Hasta morir también, tal vez un día… de soledad y rabia… de ternura… o de algún violento amor; de amor sin duda.
—ALFREDO ZITARROSA
No éramos dueños de nada. La ciudad se había vuelto ajena. La tierra bajo los pies no era nuestra. No era nuestro el airecito culero que hacía subir el cuello de la chamarra a las ocho de la noche, cuando no teníamos lugar a donde tomarnos, santo al que acogernos. No era nuestra la ciudad ni sus ruidos. Extraños en las callejuelas iluminadas por aparadores y postes cada 22 metros, que de vez en cuando dejaban pequeñas zonas de oscuridad, que ni siquiera servían para esconderse, perforadas por las luces de los automóviles. Aquella noche en que nada era nuestro ni volvería a serlo nunca. El país, la patria, se cerraba; botín de triunfadores a la mala, de cinismo enmascarado en la frase que ya nadie creía, y que sólo era emitida para satisfacer a la costumbre. El país mandaba a la cloaca a los derrotados, a la noche sin fin.
Caminar y caminar para ganarle al miedo la carrera de unas horas. Caminar sin brújula, no para llegar, sino para nunca llegar.
Señora de las horas sin luz, protégenos, dama de la noche, cuídanos.
Cuídanos, porque no somos de lo peor que le queda a esta ciudad, y sin embargo, no valemos gran cosa. Ni somos de aquí, ni renunciamos, ni siquiera sabemos irnos a otro lado para desde allí añorar las calles y el solecito, y los licuados de plátano con leche y los tacos de nana, y el Zócalo de 16 de Septiembre y el diamante del estadio Cuauhtémoc y las posadas del Canal Cuatro, y en esta soledad culera que nos atenaza y nos persigue. Y este miedo cabrón que no perdona.

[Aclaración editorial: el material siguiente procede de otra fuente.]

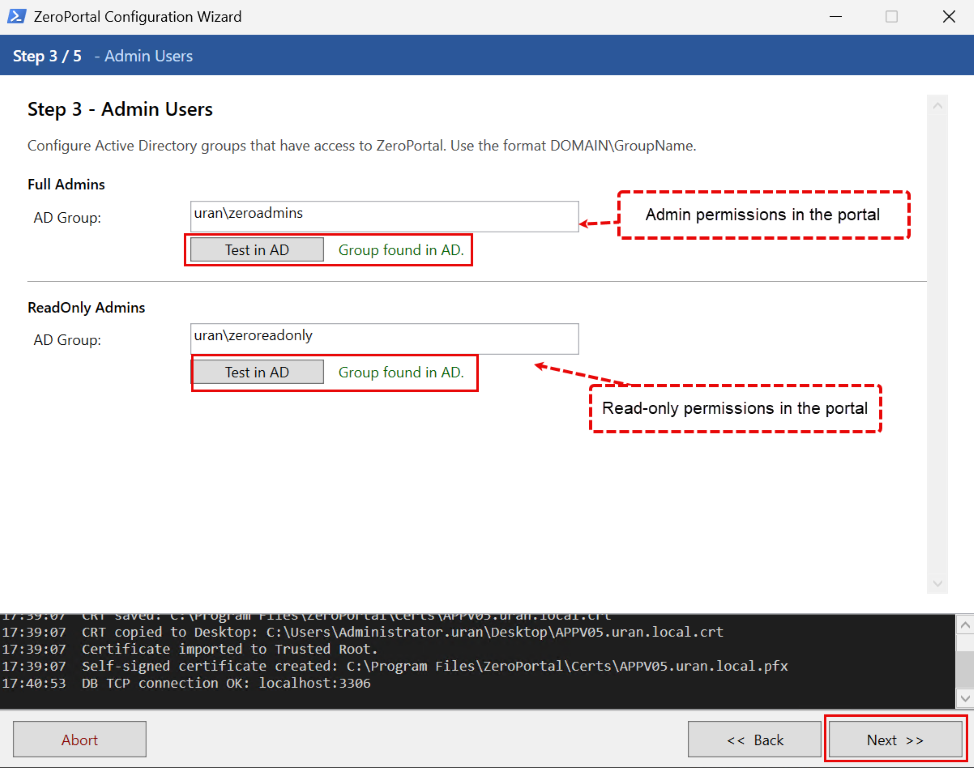Click the Full Admins 'Group found in AD.' message
Image resolution: width=974 pixels, height=768 pixels.
(401, 250)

Los pasos van conduciendo hacia Bucareli, hacia la sorda zona de luz y tráfico, hacia el despacho bullanguero, hacia los viejos muebles y las viejas sensaciones. Tierra peligrosa pero amiga.
Cuando se bajó del camión en Artículo 123, la lluvia arreciaba. No debería estar lloviendo en diciembre.

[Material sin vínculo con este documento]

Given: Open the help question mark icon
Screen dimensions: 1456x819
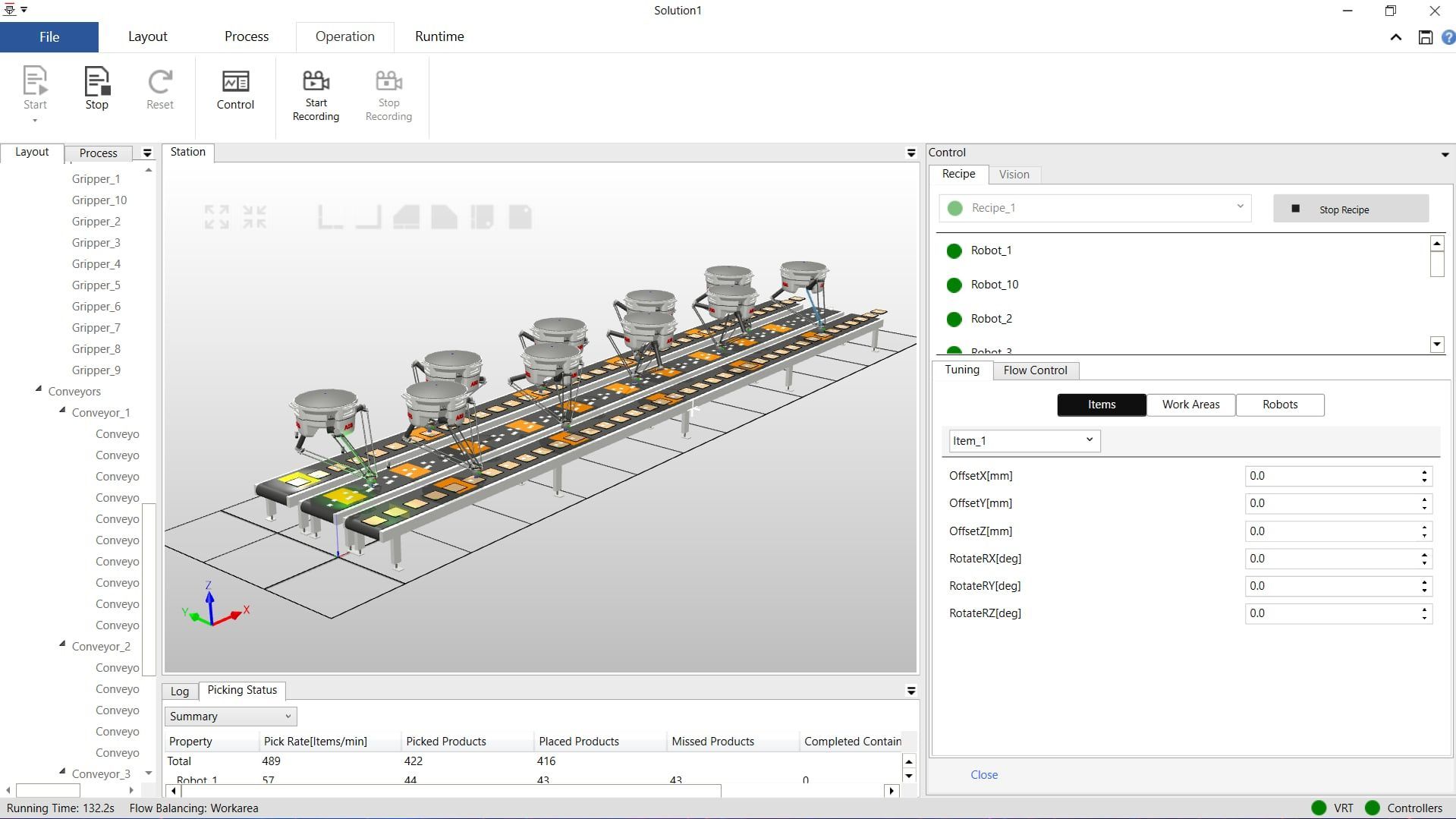Looking at the screenshot, I should [1448, 37].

En la tienda de discos de la esquina, sonaban los Platters, aquel Only You de los bailes de quince años, que llenaba de magia los cuartos de departamentos clase media, los patios sucios de la escuela.
Cruzó la calle en medio de la lluvia, saltando los charcos, tratando de ver algo en medio de aquellas trombas de agua que caían sobre él.

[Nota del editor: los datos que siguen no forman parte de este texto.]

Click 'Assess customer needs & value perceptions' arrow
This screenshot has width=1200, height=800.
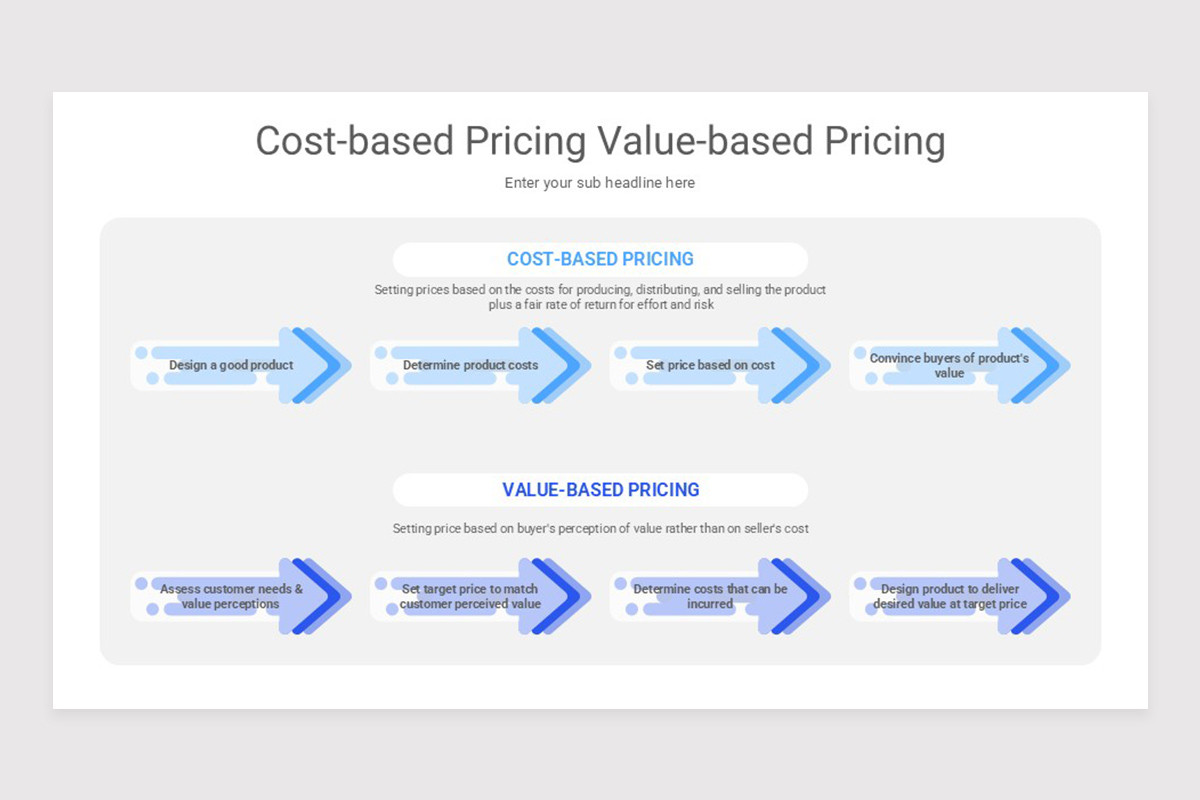pos(241,596)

—Don Jelónimo, tres cafés y una docena de donas para llevar.
—No me diga Jelónimo, joven —dijo el chino.
Héctor le dedicó su mejor sonrisa.
Mientras le servían los cafés en tazas de plástico, dos coches se detuvieron en Artículo 123 frente a las puertas del edificio de oficinas. Héctor, de espaldas a la calle, pagó las donas y tomó las tazas de café cubiertas con servilletas (de todas maneras con solo cruzar la calle se llenarían de agua), organizó como equilibrista los cafés y la bolsa y salió a la lluvia.
Uno de los choferes lo vio casi en el mismo instante en que Héctor desentrañaba el peligro en las sombras de los coches negros sacudidos por la lluvia. El primer tiro pasó a un metro de su cara destrozando la vidriera del café de chinos y atravesando el brazo de un bolero que había entrado a cubrirse del chaparrón.
Héctor tiró las donas y los cafés al suelo y sacando la pistola comenzó a disparar corriendo en diagonal sobre los charcos.
Su segundo disparó perforó el cráneo de uno de los Halcones que trataba de salir del coche sin meter los pies en una coladera.
Corrió disparando. Acertó un segundo tiro en la pierna de un Halcón que salía del edificio. Estaba a punto de cubrirse con la estructura de metal del puesto de periódicos cuando una descarga de escopeta lo prendió por la mitad del cuerpo haciéndolo saltar en el aire, desgarrado, quebrado.
Al caer en el charco, estaba casi muerto. La mano se hundió en el agua sucia y trató de asir algo, de detener algo, de impedir que algo se fuera. Luego, quedó inmóvil. Un hombre se acercó y pateó su cara dos veces. Se subieron a los coches y se fueron.
Sobre el cadáver de Héctor Belascoarán Shayne, siguió lloviendo.